BEGIN PROVIDED DATA
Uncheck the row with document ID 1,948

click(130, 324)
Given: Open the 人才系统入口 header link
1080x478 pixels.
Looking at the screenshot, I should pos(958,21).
END PROVIDED DATA
BEGIN PROVIDED DATA
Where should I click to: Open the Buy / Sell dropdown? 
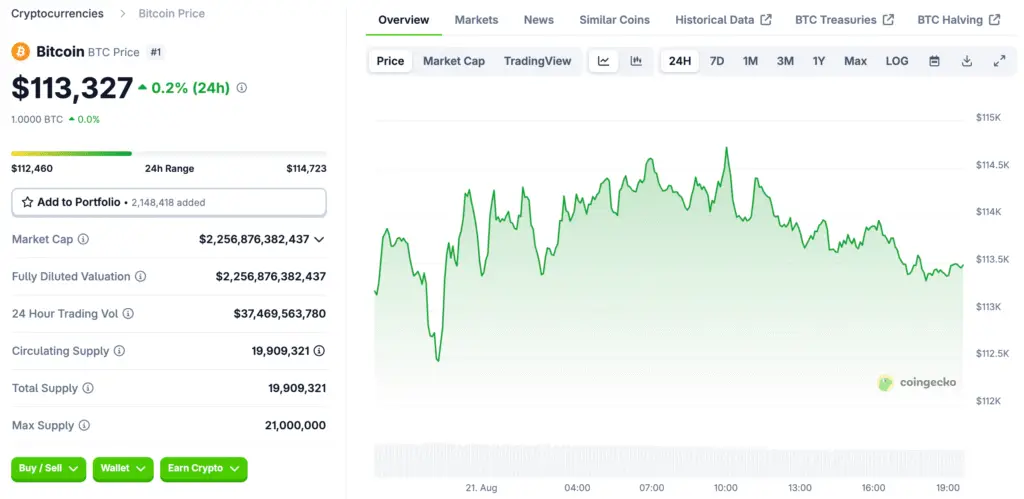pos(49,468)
END PROVIDED DATA
Extract everything from the line containing "Where should I" down to the line containing "pos(49,468)", copying each line unchanged and leaving out the pictures.

[RESPONSE]
Where should I click to: Open the Buy / Sell dropdown? 
pos(49,468)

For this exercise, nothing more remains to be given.